Of course it is always reassuring to have at least one direct empirical observation to back a theory, no matter how compelling that theory is, and no matter how well supported it is by analogous experiences. This is the value of the Swedish experience, as a confirmation of something that we have every reason to believe is true. Epistemically, this is quite different from the Swedish data being the only reason to believe that people would switch upon learning of the comparative risks.

If we had just a few empirical findings, based on limited data, and not backed by any theory, then it would be appropriate to say "this is not really enough to go on; there might be something odd about this population". For example, that would be the appropriate response to the epidemiologic claims that smokeless tobacco causes pancreatic cancer, even though it does not cause cancer at more proximate sites. But a single example that shows that an overwhelmingly convincing theory is borne out is a good reality check, and so it does not need to be extrapolated to be informative.
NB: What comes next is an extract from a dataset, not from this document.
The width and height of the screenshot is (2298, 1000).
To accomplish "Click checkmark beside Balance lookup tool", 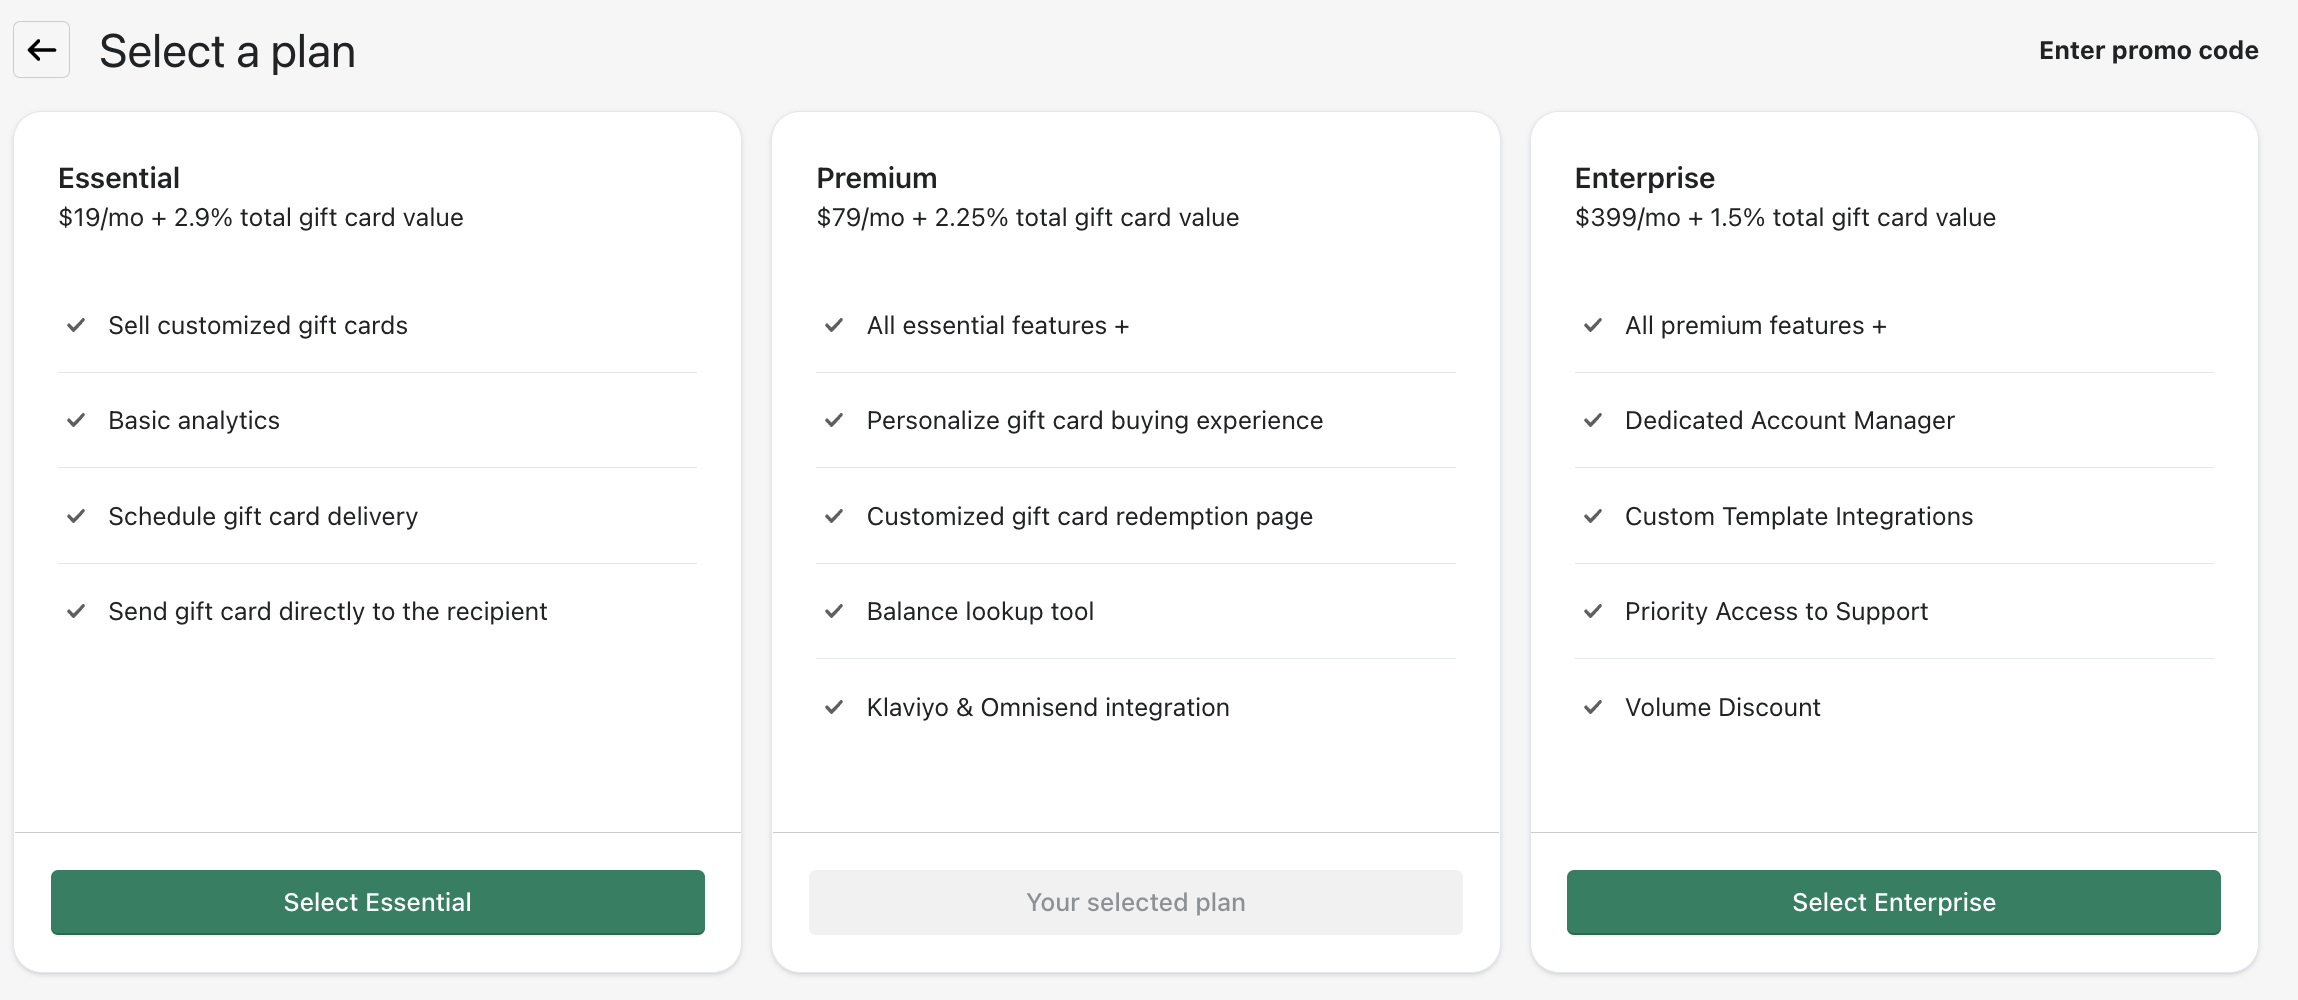I will tap(834, 611).
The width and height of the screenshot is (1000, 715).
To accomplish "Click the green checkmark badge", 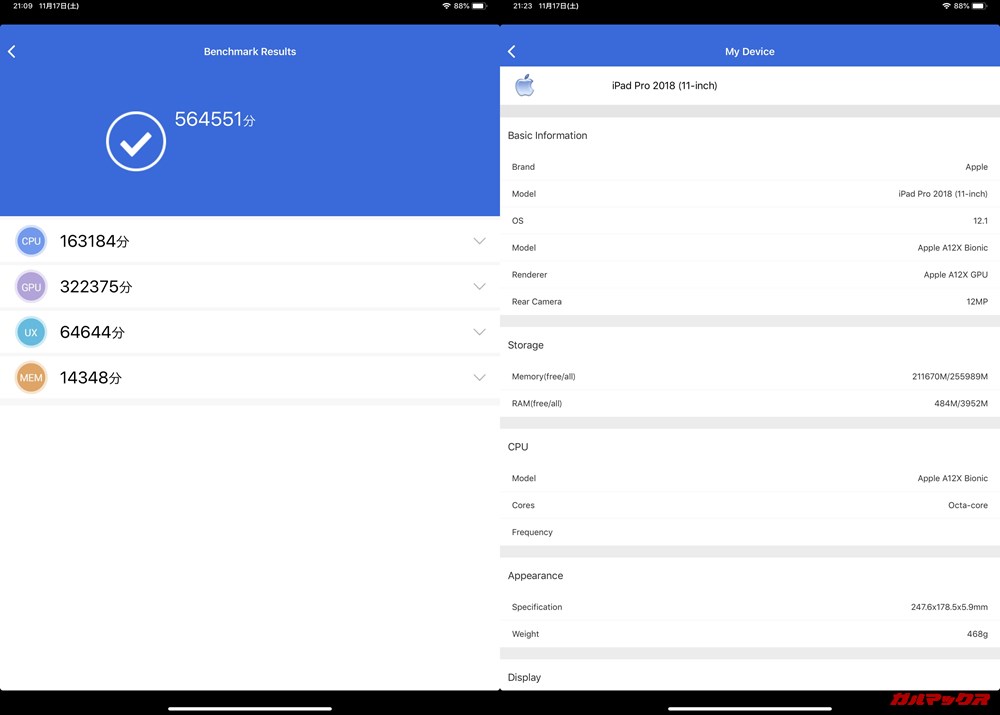I will (x=136, y=141).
The Swedish phenomenon is confirmation that a near-universally accurate economic prediction applies in the particular case of smokeless tobacco. While switching patterns in Sweden now may have social forces driving them, before smokeless tobacco became socially popular, first-movers were apparently motivated by the lower cost.

Again, social factors – including cultural history of tobacco use, the social role of smoking, attitudes toward environmental tobacco smoke and other perceptions of what is clean and dirty, and most importantly education about and attitude toward health risks – will clearly influence the pace at which smokers switch products. In particular, if no one is willing or able to educate the public about the fact that Western-style smokeless tobacco poses about 1/100th the risk of smoking, then consumers will not realize that the product is much less costly and have no reason to switch. The rate at which the experience in other places comes to replicate the experience in Sweden is not some uncontrollable feature of the populations; it is largely within the control of the same authorities who currently discourage/ban smokeless tobacco.

In summary, the answer to "is it possible to extrapolate" is, perhaps, "no", if we pretend that we know nothing about human behavior other than the observations about Swedish tobacco use. But the more informative answer is that we do not need to extrapolate, because other sources of knowledge provide much more convincing evidence that that experience can be replicated if people are given accurate information.